Artemis: The Hunters' Tails
Categories: Investments
The end of oats?
C’est charmant, ça. Certain French bonds are known as Obligations Assimilables du Trésor (OATs.) The eurobond’s rise will be their demise. Blog. App. SICAV. Tweet. Eurobond. Cacophony completes?
Anyway, the EU got another one away this week: €5bn over 10 years paying 90bps more than the analogous bund. This is to help keep Portugal in port as our liege lords repay debt with debt. And yet the issue was more than €2bn over-subscribed. Belle-laide, indeed. Or just plain bonkers.
A $2bn trading loss from a “junior” trader at UBS shows how much senior bankers have learned from, inter alios, Leeson (1995, $1.4bn), Hamanaka (1996, $2.4bn) or Kerviel (2008, $7.2bn.) Promote those in authority — as banking moves from tragedy to farce.
Merkel, Sarkozy and central banks have done what they can to shore things up — awhile. Most recently (the indebted leading the incredulous?), US Treasury Secretary Tim Geithner has floated the possibility of a TALF (Term Asset-Backed Securities Loan Facility) equivalent for Europe. “Just buying time,” says [y]our James Foster of Strategic Bond, “so they can try to organise an orderly default, rather than have a disorderly one organise them.” After all, these things take time. The euro began, in effect, as early as 1972 with the ‘currency snake’. That led, in 1979, to the European monetary system and thence to the ERM and ECU. Britain finally joined the ERM in 1990, but was forced out on Black Wednesday, September 1992 — and George Soros hasn’t been quite the same since.
In short, the politicians took a long time to make this mess; and they’ll take a long time to resolve it — if the markets don’t force the matter first. The future? One possibility is a new (euro-) union of Germany, the Netherlands, Austria, Finland, Denmark, Norway and Sweden? These seven countries each have a current account surplus; and together would create the world’s largest creditor bloc. A French-led second string would then have the flexibility to keep interest rates low, engage in quantitative easing, leave the Greeks to go on striking, the Italians to go on arguing, the Spaniards to go on bull-fighting and all that sort of thing: good old Europa’s bull.
While we ...
Though of course aware of these momentous matters, get on with our day-jobs: picking stocks (and bonds.) For Global Energy, John Dodd and Richard Hulf have taken advantage of the unusual spread between Brent and West Texas Intermediate oil prices by buying shares in HollyFrontier, a US refiner with attractive margins. And overall, says John: “We’re looking forward to a busy autumn with material newsflow expected from our Africa-weighted holdings. We remain defensive, with a bias to larger capitalised utilities and large oil companies that have become very cheap.”#
For Income, Adrian Frost is much taken with International Power: “As it can recycle its cashflows into power assets, (mainly gas fired/hydro and mainly in growth markets) at attractive risk-adjusted returns, IPR is a buy. It has said it will spend €2-3bn pa, including €500m on maintenance. Many countries in which it has work in progress have growing populations, growing electricity consumption per capita, capacity shortfalls and inadequate existing plant. IPR have operating competence and a record of building and delivering on plan. That will do for me.”

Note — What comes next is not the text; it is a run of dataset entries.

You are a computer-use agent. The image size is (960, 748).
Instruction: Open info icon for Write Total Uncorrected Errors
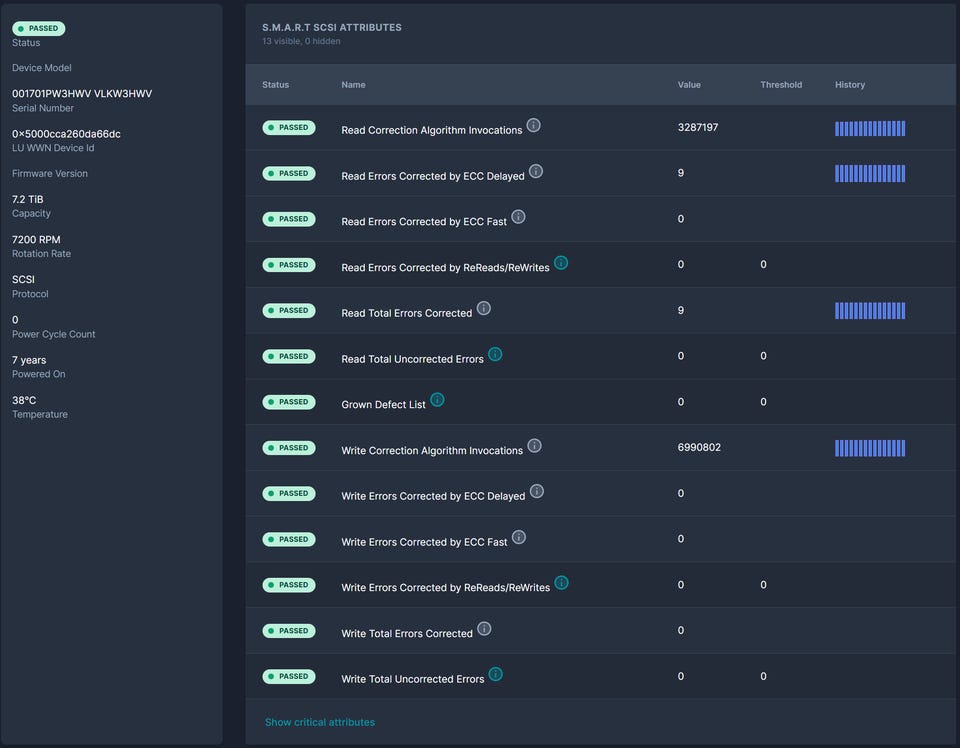pyautogui.click(x=496, y=675)
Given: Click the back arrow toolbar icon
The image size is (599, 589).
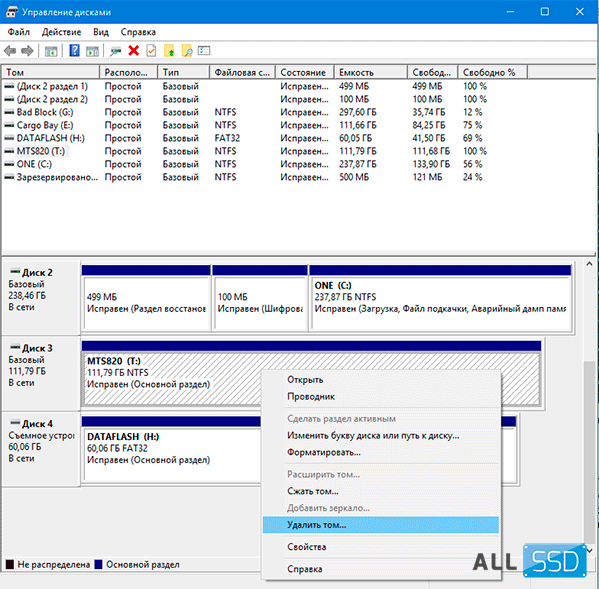Looking at the screenshot, I should click(10, 50).
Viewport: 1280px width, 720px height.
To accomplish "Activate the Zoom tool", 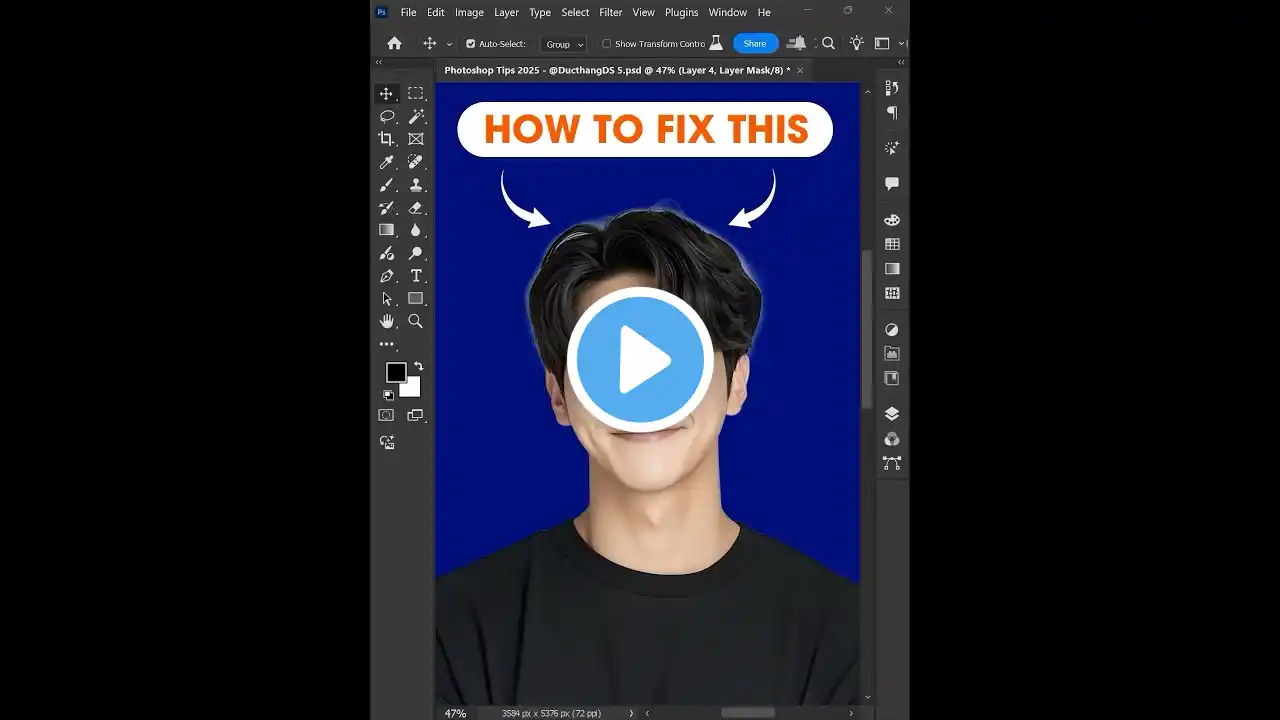I will [415, 321].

In Global Select, Simon Edelsten and Alex Illingworth buy quality — at an affordable price. One of their principal criteria is multiples of cashflow. The recent sell-offs have allowed them to buy e.g. LVMH (luxury goods) at 10x cashflow when it was 17 or 18x; China’s Guangdong Industrial (water supplies in the region bordering Hong Kong) on only 8x; and South African, Nigerian and Ghanaian mobile operator MTN. It’s pioneering money transmission via SMS messages in markets without developed banking. It’s also big in Iran, where among other things it supplies an LG handset whose compass keeps Mecca aligned. As allegory for investing, that will do.

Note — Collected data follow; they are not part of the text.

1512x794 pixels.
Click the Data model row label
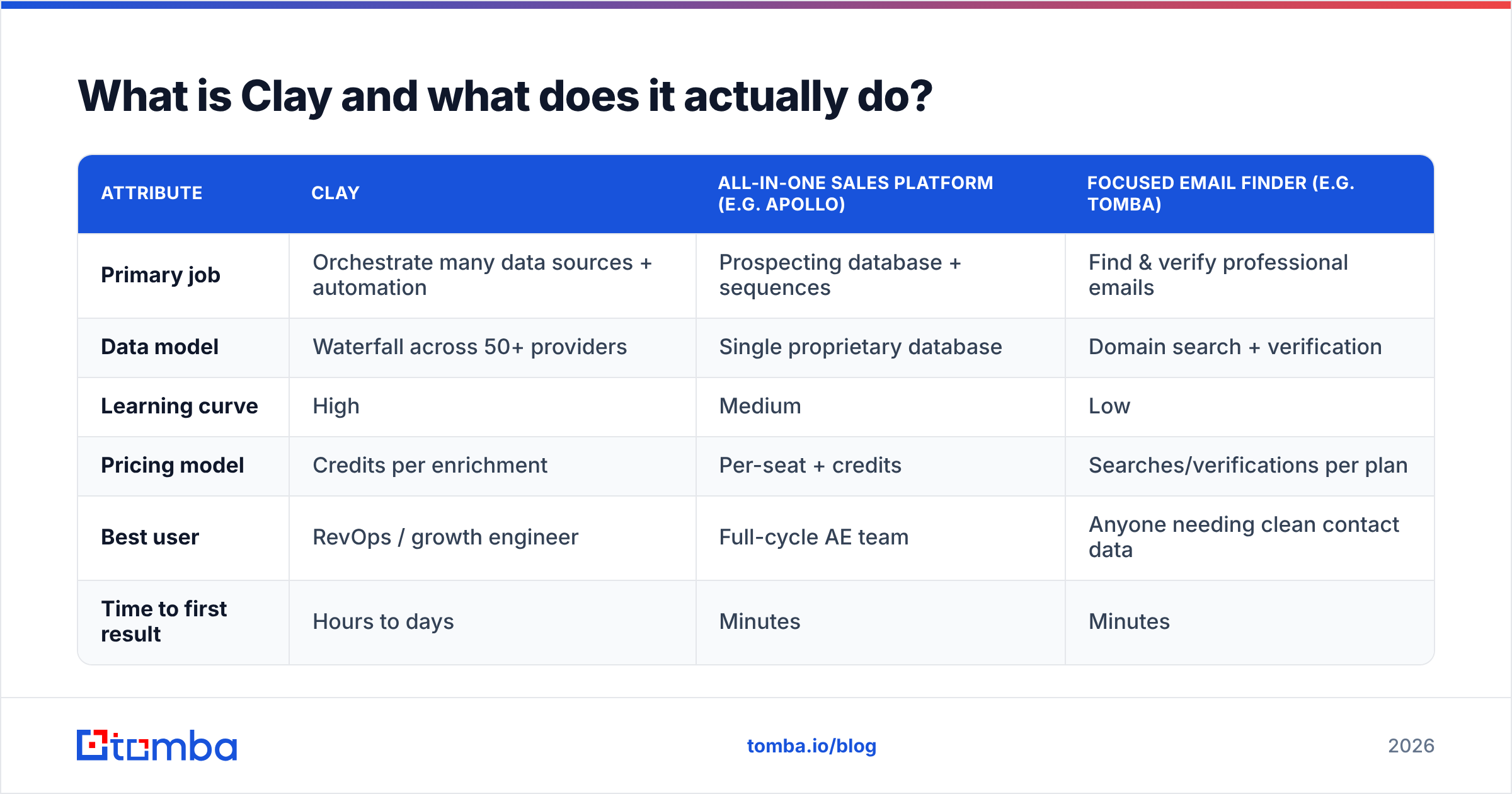coord(160,347)
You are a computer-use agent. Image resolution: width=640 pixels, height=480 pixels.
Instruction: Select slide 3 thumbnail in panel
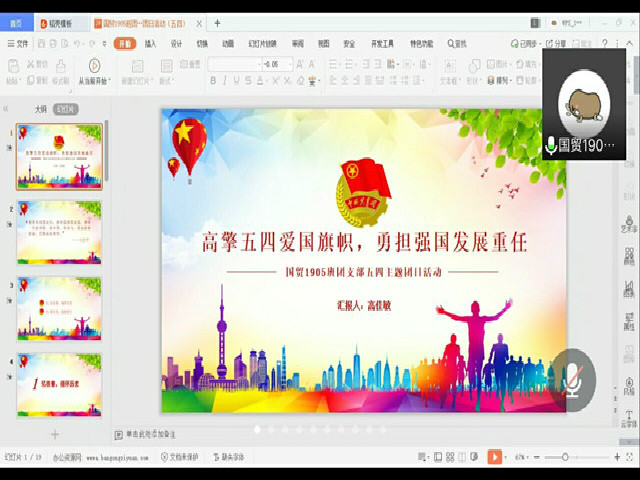tap(59, 308)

But the most excitement this week comes from the normally emollient and donnish James Foster, he of Strategic Bond. As you may know, he likes financial bonds — even more than ever, as they are now “priced for levels of distress that are completely unjustified.” To wit, James holds Scottish Widows yielding 19%, Aviva yielding 17%, Old Mutual yielding 16% and Standard Life yielding 15%. Of course there is the possibility that some of these bonds may not be called. But on the balance of risk/reward? A thing to be cherished, like the thought of heaven.